Records from a data collection
=-=-=
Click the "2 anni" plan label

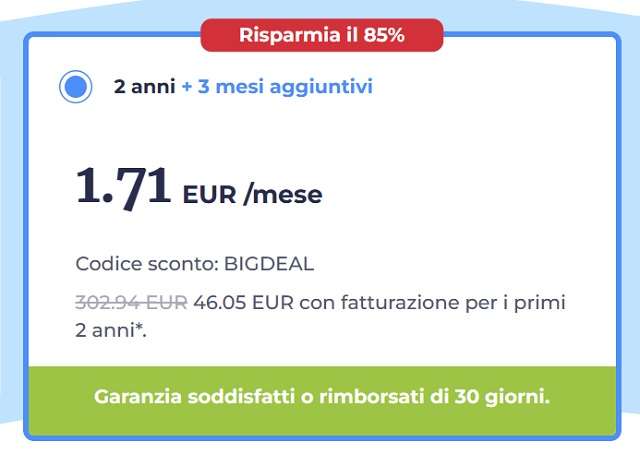click(144, 87)
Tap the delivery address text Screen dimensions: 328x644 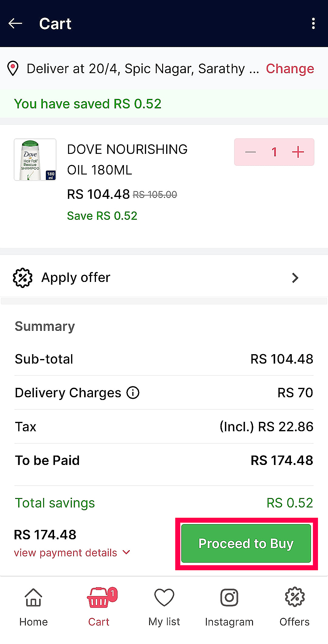pyautogui.click(x=143, y=69)
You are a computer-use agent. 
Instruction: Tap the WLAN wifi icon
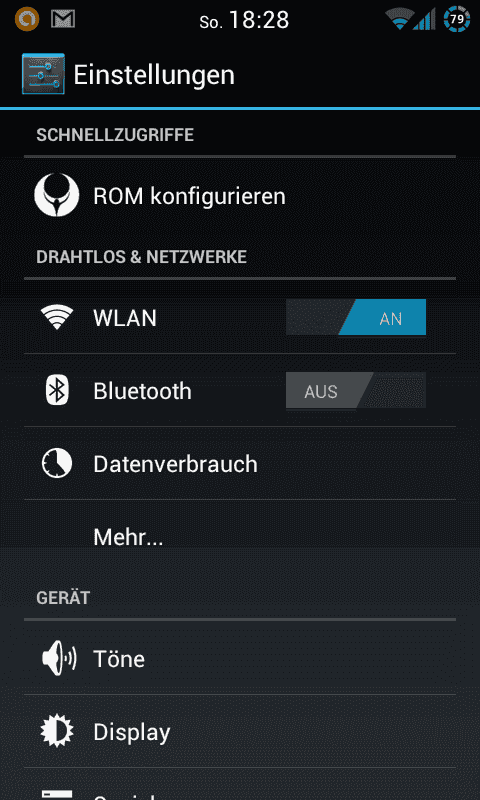(x=57, y=317)
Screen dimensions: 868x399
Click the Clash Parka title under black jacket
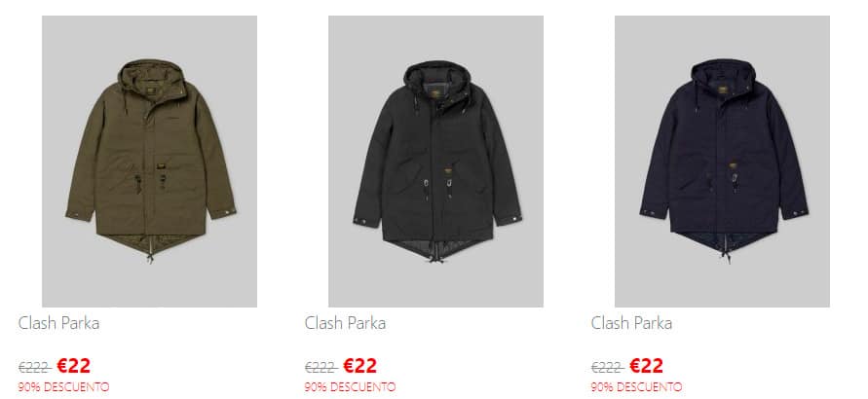coord(345,323)
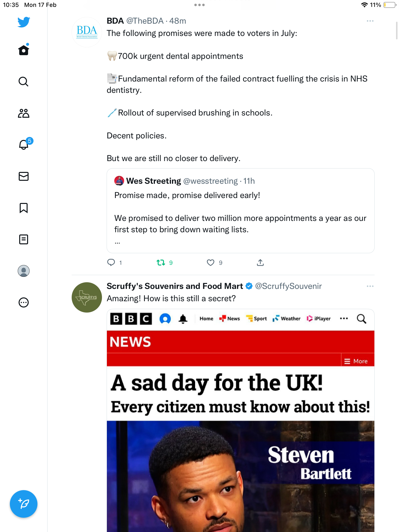Reply to the BDA tweet

coord(111,263)
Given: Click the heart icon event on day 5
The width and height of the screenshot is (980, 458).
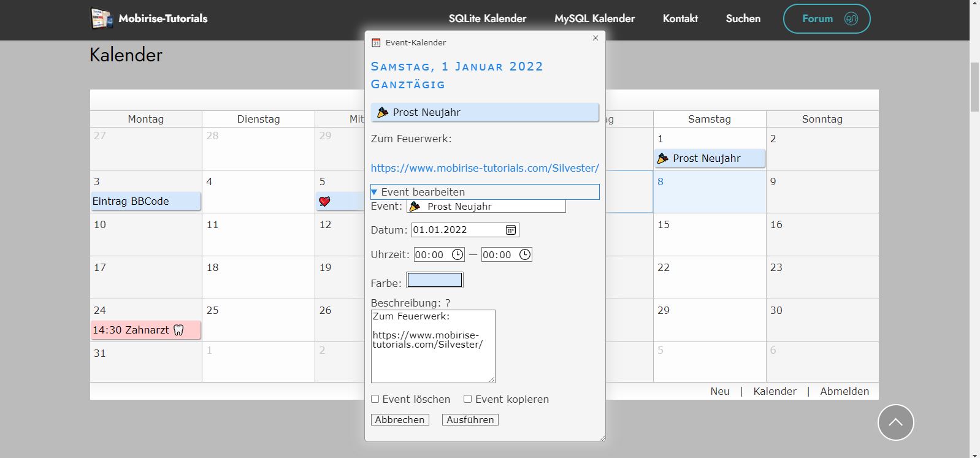Looking at the screenshot, I should tap(325, 202).
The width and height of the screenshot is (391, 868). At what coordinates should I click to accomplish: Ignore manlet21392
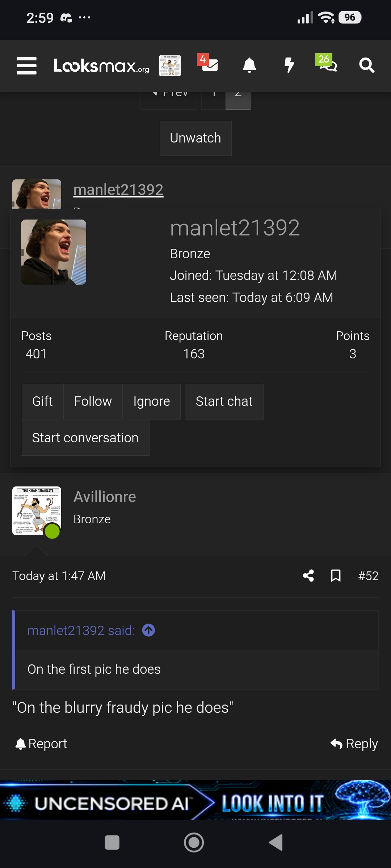(x=152, y=401)
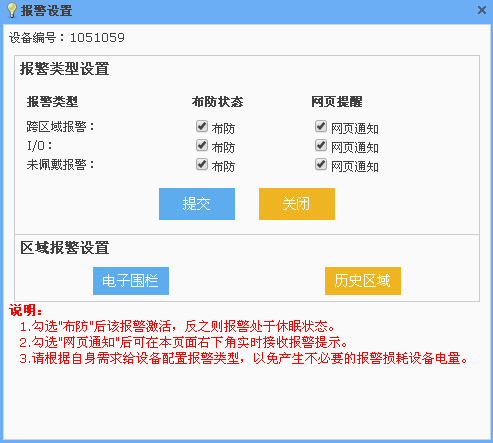Disable 网页通知 for 跨区域报警
The image size is (493, 443).
click(x=321, y=126)
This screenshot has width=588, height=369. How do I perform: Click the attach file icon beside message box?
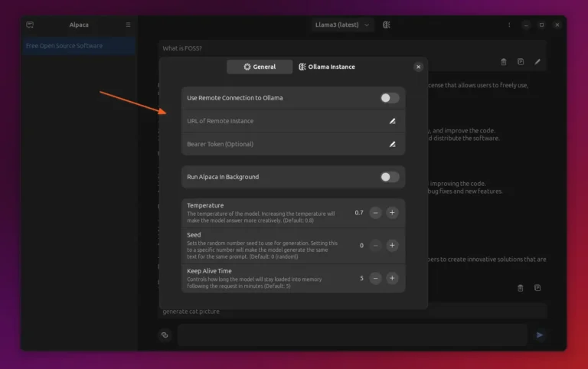pyautogui.click(x=165, y=335)
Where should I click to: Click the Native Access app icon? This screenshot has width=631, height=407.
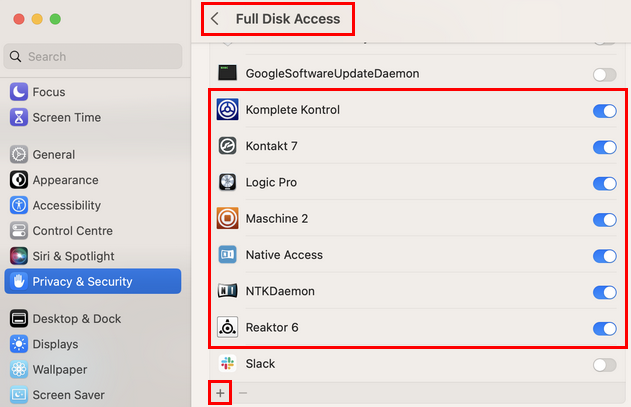(x=227, y=255)
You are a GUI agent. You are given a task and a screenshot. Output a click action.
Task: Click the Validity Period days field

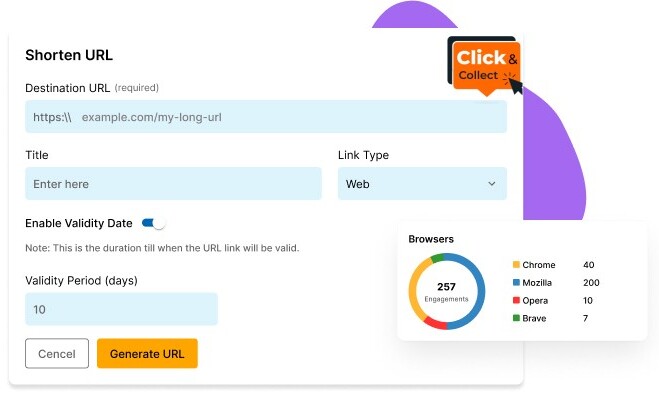tap(121, 309)
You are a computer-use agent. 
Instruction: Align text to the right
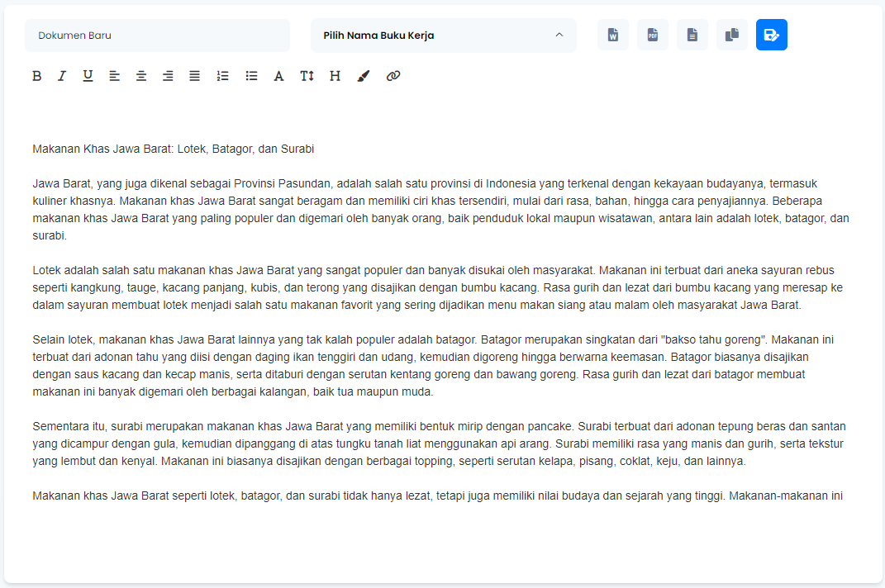(x=168, y=76)
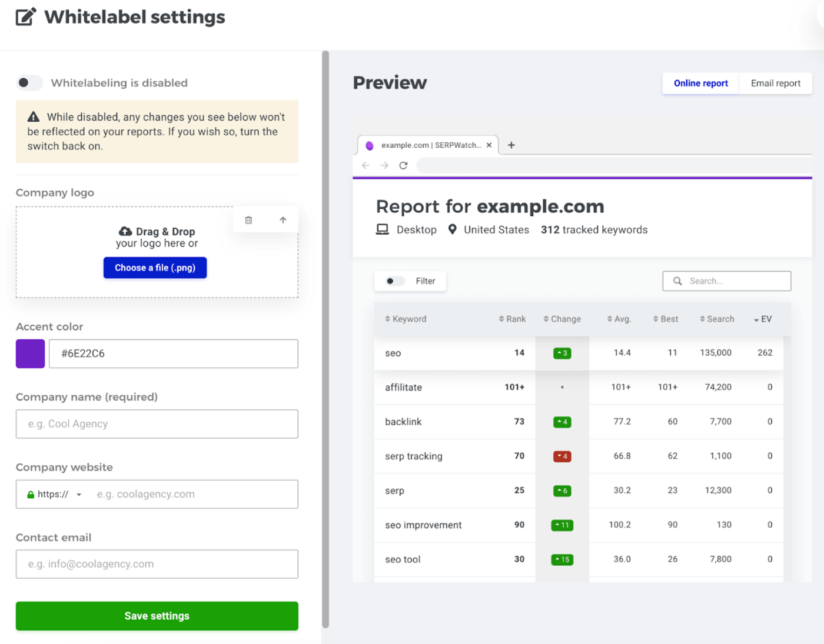Viewport: 824px width, 644px height.
Task: Close the example.com SERPWatch tab
Action: [x=489, y=145]
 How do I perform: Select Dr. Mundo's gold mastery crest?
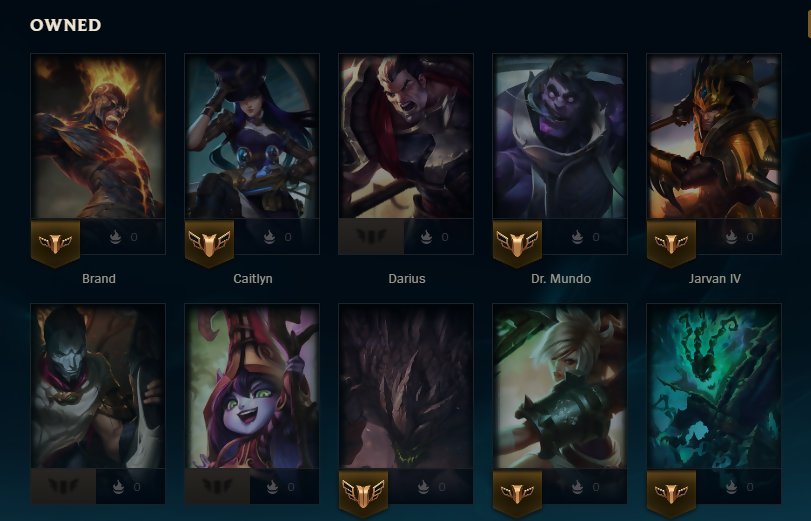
=-=-=
__Task details__
Please output exactly the lines from the line containing "Where should I" through the last line of the records above, both included, and leave out any pictures.

__Task output__
Where should I click to: Click the Native Access app icon? This screenshot has width=631, height=407.
(x=227, y=255)
You are a GUI agent. You are given a task and a screenshot. Output a click action.
Task: Click the Validity Period days field

tap(121, 309)
You are a computer-use agent. 
Instruction: Align text to the right
(x=168, y=76)
Viewport: 824px width, 644px height.
Task: Close the example.com SERPWatch tab
Action: [x=489, y=145]
 How do I perform: Select Dr. Mundo's gold mastery crest?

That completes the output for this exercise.